Chapter 34 Atherosclerosis
Morphology
The earliest visible lesion is the fatty streak, a slightly raised yellow spot or band within the intima. These lesions can develop into an atheromatous plaque, which has a soft yellow core covered by a fibrous cap (Fig. 3.34.1). The word atherosclerosis reflects the consistency of the plaques: the soft, lipid-rich core (from the Greek word for porridge, athere) and the fibrous sclerotic part.

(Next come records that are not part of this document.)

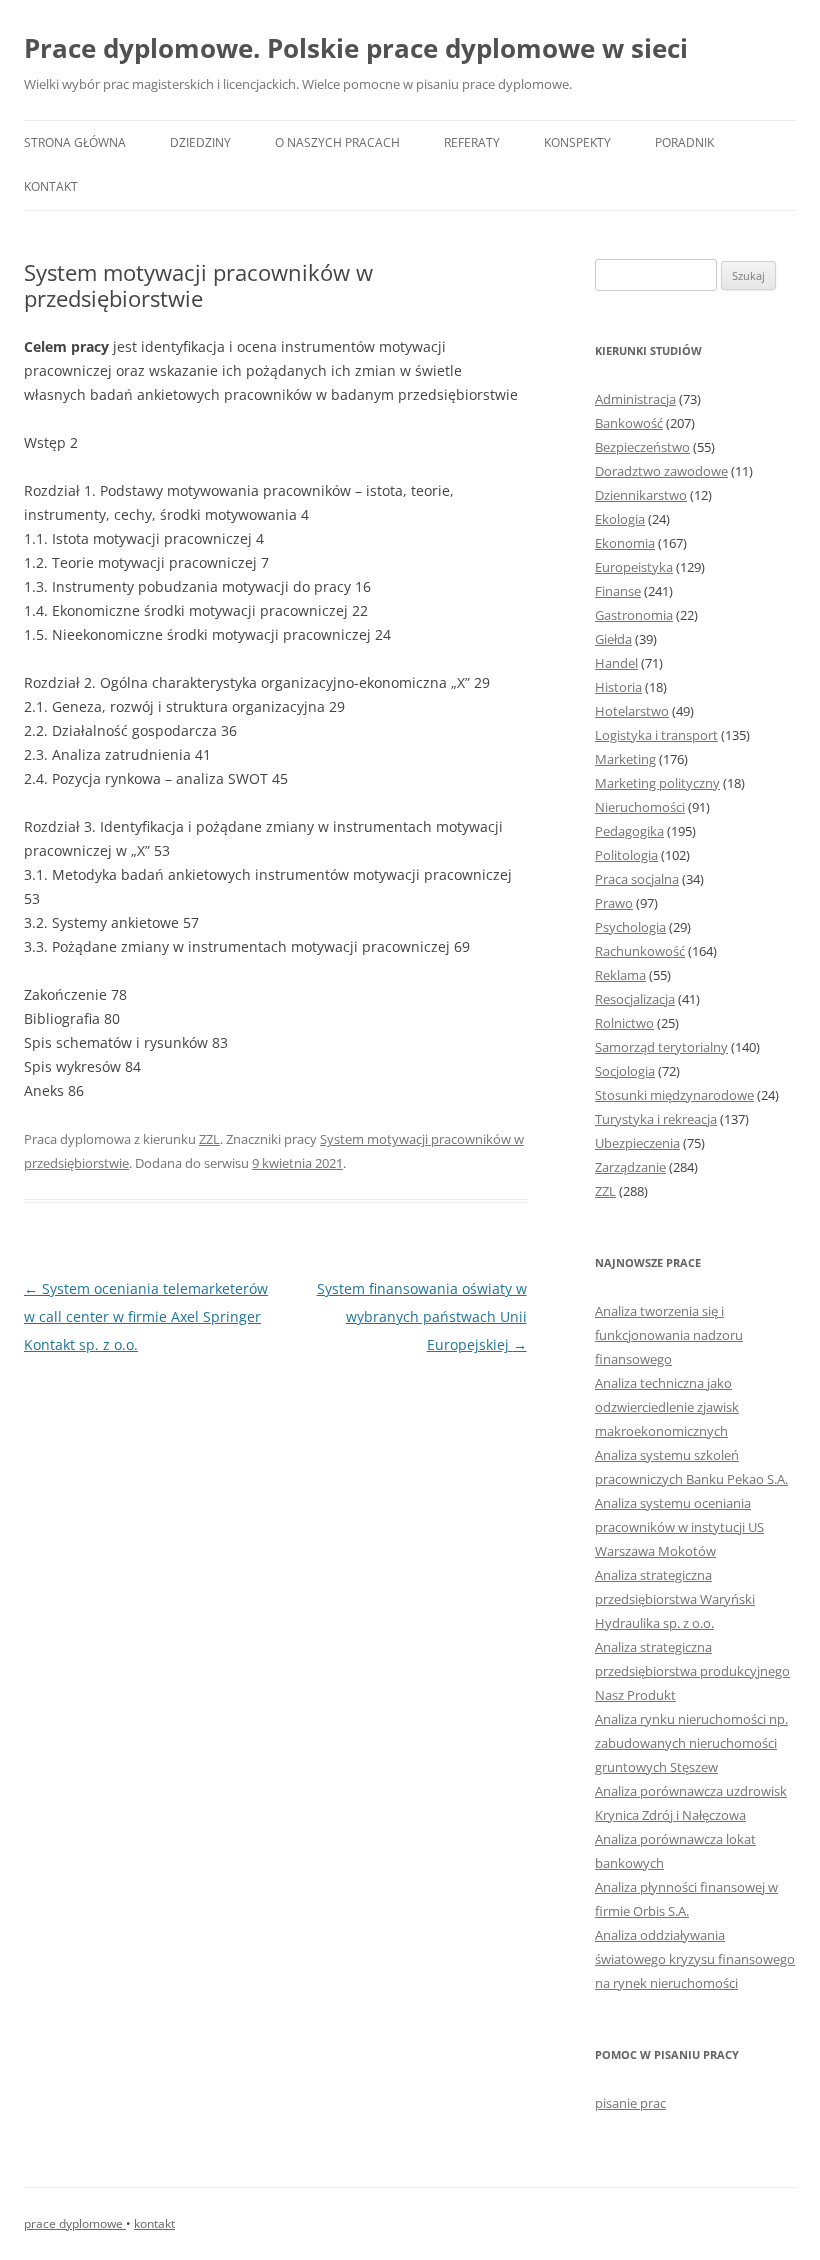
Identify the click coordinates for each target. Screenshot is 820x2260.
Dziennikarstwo (641, 495)
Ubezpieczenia (637, 1143)
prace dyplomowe (75, 2223)
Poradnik (684, 142)
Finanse (618, 591)
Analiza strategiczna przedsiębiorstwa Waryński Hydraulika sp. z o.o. (675, 1599)
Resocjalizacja (635, 999)
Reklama (620, 975)
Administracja (635, 399)
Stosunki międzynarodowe (674, 1095)
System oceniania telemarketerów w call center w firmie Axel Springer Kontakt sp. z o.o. (146, 1316)
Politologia (626, 855)
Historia (618, 687)
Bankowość (629, 423)
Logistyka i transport (656, 735)
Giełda (613, 639)
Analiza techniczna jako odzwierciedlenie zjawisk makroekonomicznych (667, 1407)
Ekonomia (625, 543)
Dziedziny (200, 142)
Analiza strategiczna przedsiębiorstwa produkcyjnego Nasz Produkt (692, 1671)
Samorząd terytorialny (661, 1047)
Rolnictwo (624, 1023)
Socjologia (625, 1071)
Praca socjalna (637, 879)
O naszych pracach (337, 142)
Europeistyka (634, 567)
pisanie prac (630, 2103)
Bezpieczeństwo (642, 447)
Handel (616, 663)
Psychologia (630, 927)
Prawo (614, 903)
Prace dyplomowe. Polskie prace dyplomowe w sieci (356, 48)
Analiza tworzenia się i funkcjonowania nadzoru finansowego (669, 1335)
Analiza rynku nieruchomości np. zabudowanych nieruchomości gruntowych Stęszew (691, 1743)
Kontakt (51, 186)
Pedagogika (629, 831)
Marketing (625, 759)
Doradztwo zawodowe (661, 471)
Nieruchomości (640, 807)
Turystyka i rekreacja (656, 1119)
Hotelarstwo (632, 711)
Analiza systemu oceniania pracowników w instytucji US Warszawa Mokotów (679, 1527)
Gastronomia (634, 615)
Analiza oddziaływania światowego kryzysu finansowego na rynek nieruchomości (695, 1959)
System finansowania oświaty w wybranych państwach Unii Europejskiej (422, 1316)
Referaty (472, 142)
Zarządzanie (630, 1167)
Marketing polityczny (657, 783)
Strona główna (75, 142)
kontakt (154, 2223)
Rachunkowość (640, 951)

The core consists of necrotic tissue, collections of cholesterol and other lipids, and foam cells containing ingested lipid. Although most of the foam cells are macrophages that derive from blood monocytes, there is evidence that smooth muscle cells can also become phagocytic and transform into foam cells. Around the necrotic core, proliferating smooth muscle cells, macrophages and T-lymphocytes are found. Some lesions also include other inflammatory cells, and chronic inflammation can be important in weakening the plaque or the underlying media. Collagen and other intercellular matrix components are produced by the smooth muscle cells, which act as if they have some characteristics of fibroblasts.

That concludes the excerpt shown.